(EXERCISE OBJECTIVE)
What you write should match, word for word, the lines from the one containing "Instruction: Open the Help question mark icon" through the end of the data, with no pictures.

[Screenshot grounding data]

____________

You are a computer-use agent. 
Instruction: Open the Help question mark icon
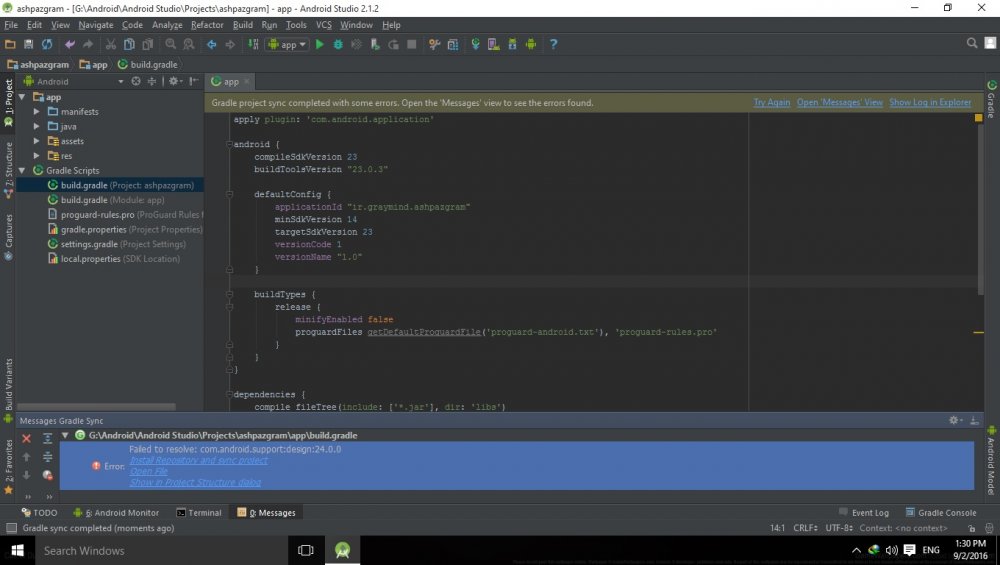pos(553,44)
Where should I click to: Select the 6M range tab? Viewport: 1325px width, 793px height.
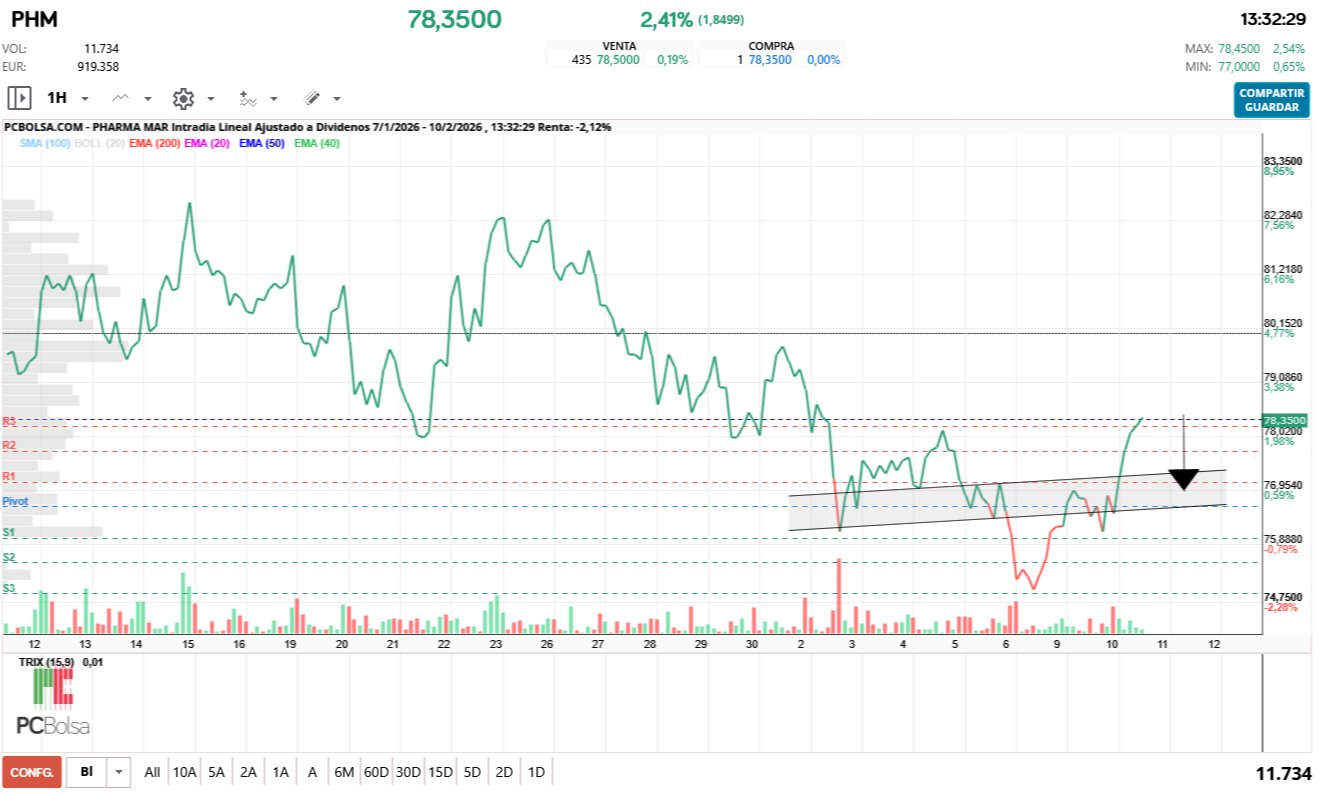coord(345,772)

____________

(OUTPUT FOR THIS EXERCISE)
Instruction: Open the Help question mark icon
pos(553,44)
Where should I click to: Select the 6M range tab? Viewport: 1325px width, 793px height.
coord(345,772)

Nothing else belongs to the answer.